GOAL OF THE EXERCISE
Duplicate the material below, starting at the line that contains "Click project icon beside 创建15个项目" and continuing through the end of the material. Leave the pictures out of your copy.

***

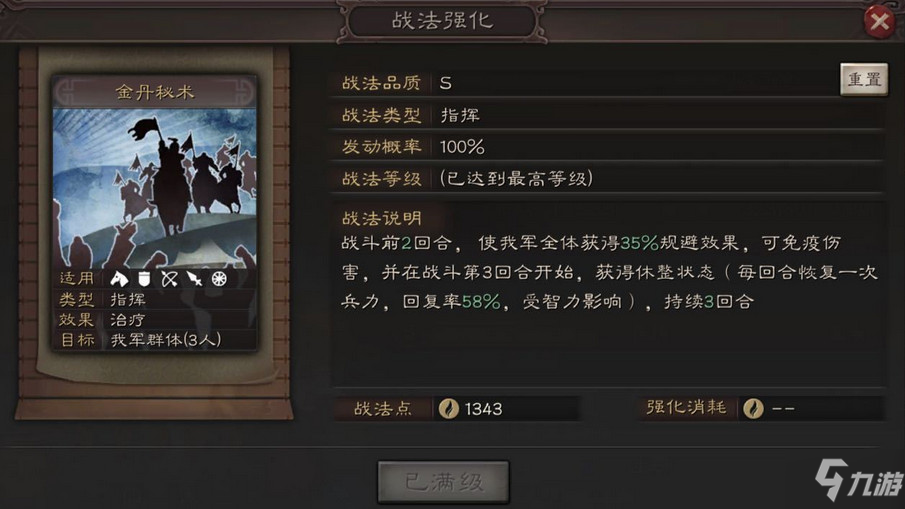Click the cavalry horse-head troop icon
905x509 pixels.
click(x=119, y=279)
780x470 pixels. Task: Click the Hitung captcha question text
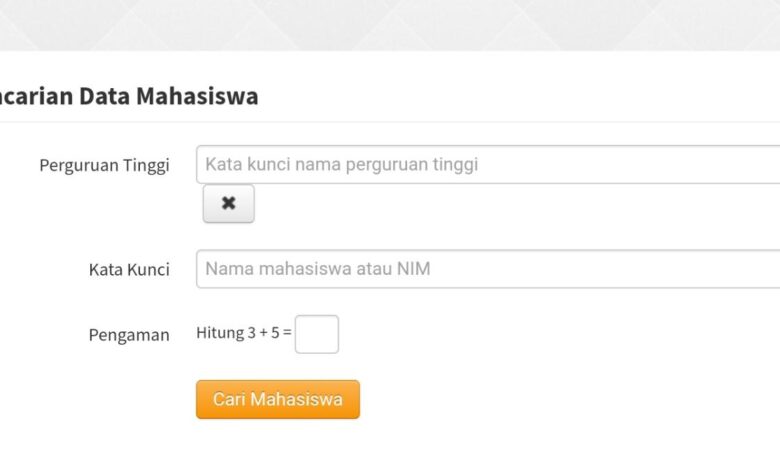(244, 333)
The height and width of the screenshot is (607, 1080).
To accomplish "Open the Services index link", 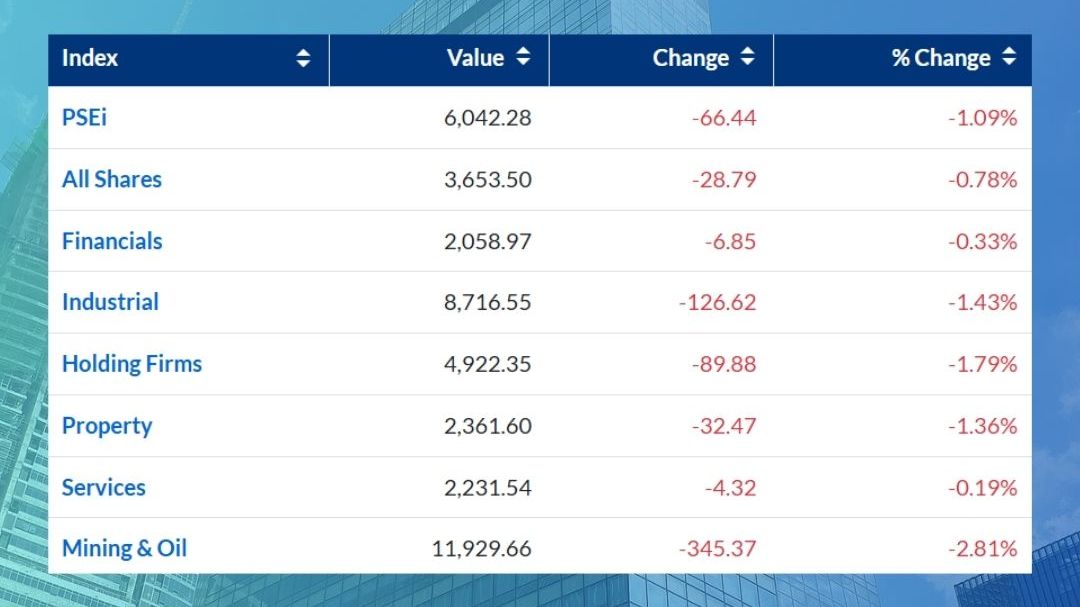I will (x=104, y=488).
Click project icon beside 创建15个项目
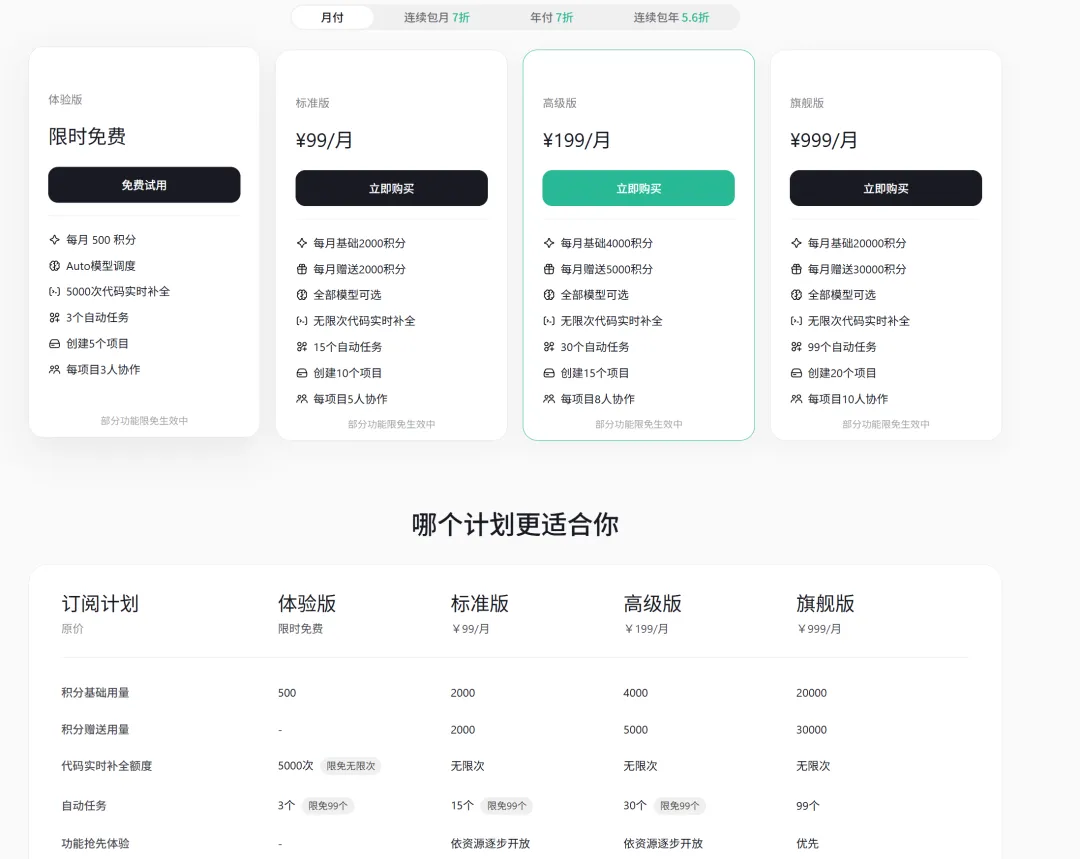The height and width of the screenshot is (859, 1080). point(549,373)
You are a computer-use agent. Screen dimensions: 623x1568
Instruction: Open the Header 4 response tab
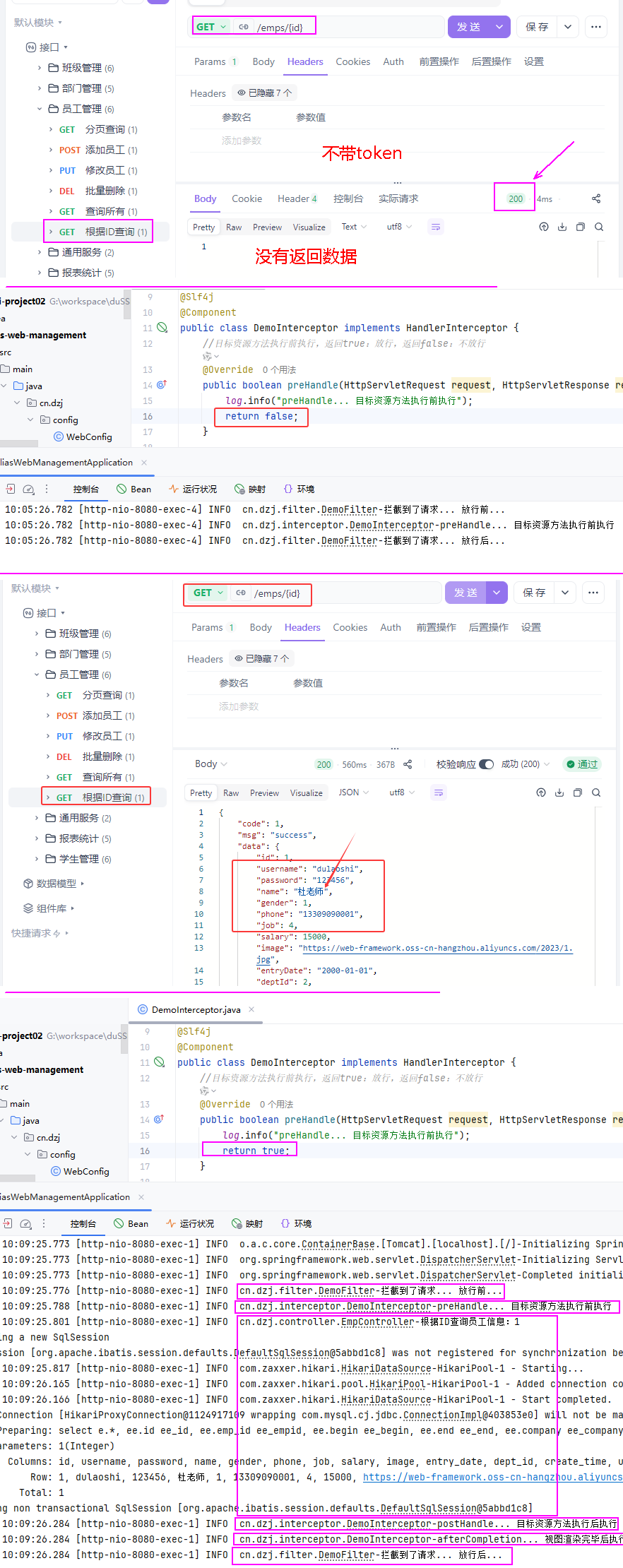pyautogui.click(x=297, y=198)
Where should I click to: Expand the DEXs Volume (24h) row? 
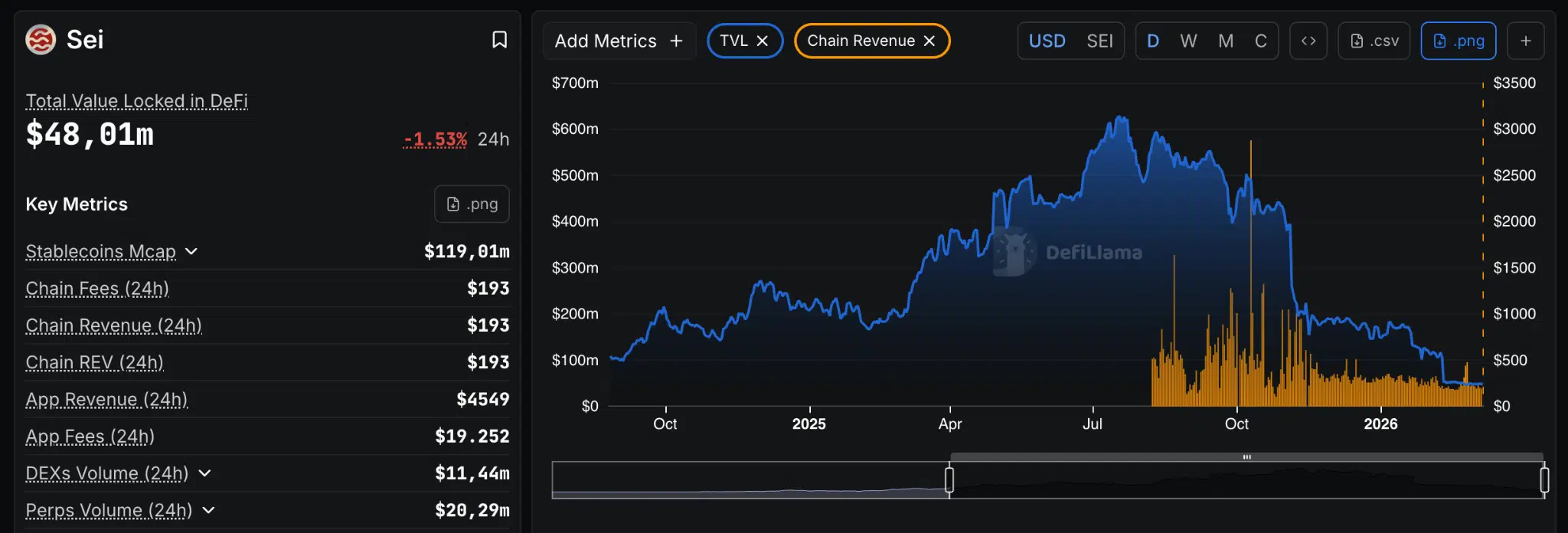point(204,473)
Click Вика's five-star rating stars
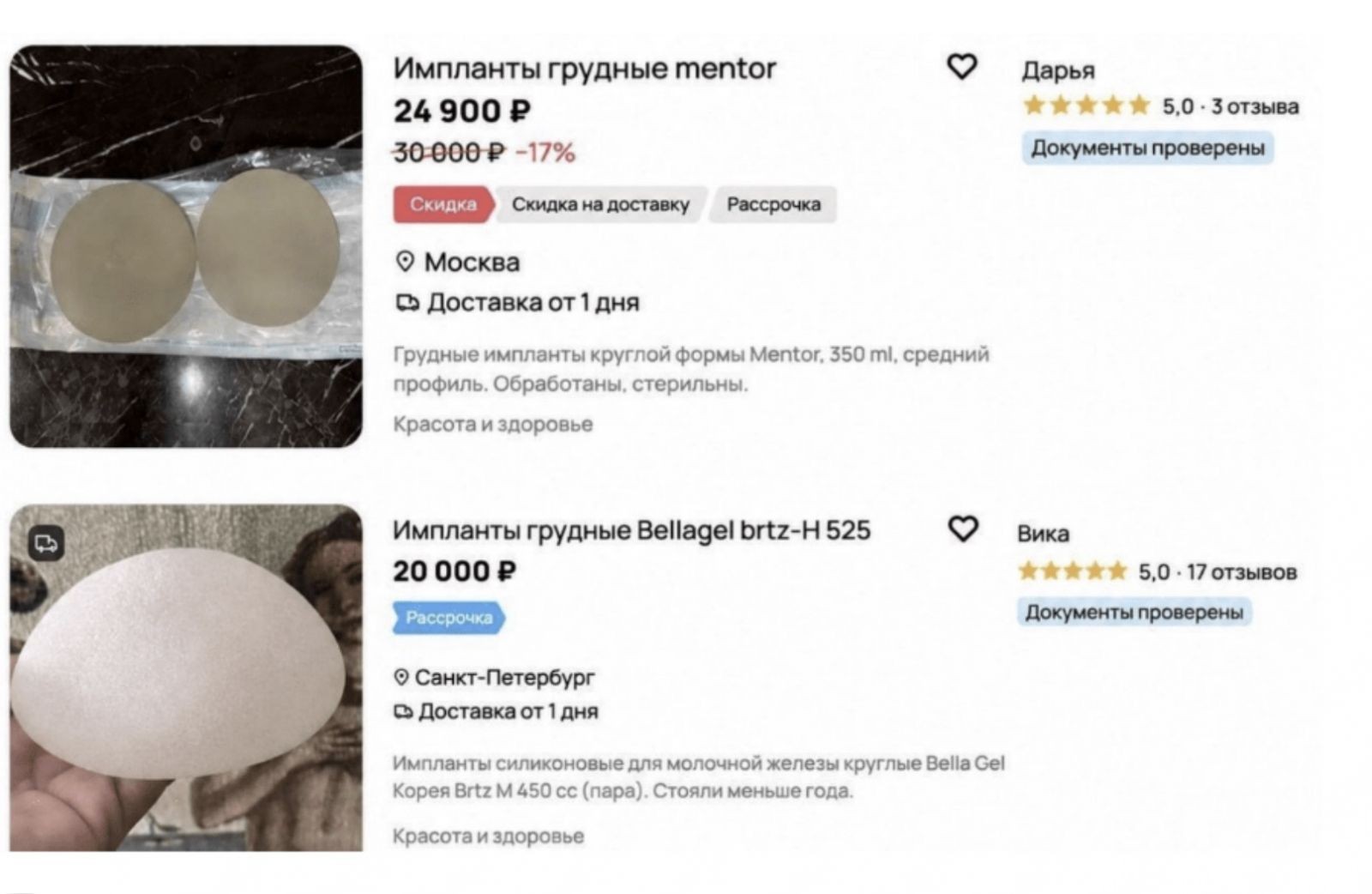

***

SOLUTION TO THE PROBLEM
Click project icon beside 创建15个项目
The height and width of the screenshot is (859, 1080). point(549,373)
You are a computer-use agent. Screen dimensions: 623x1568
Instruction: Open the Header 4 response tab
pyautogui.click(x=297, y=198)
Where should I click to: Expand the DEXs Volume (24h) row? 
point(204,473)
Click Вика's five-star rating stars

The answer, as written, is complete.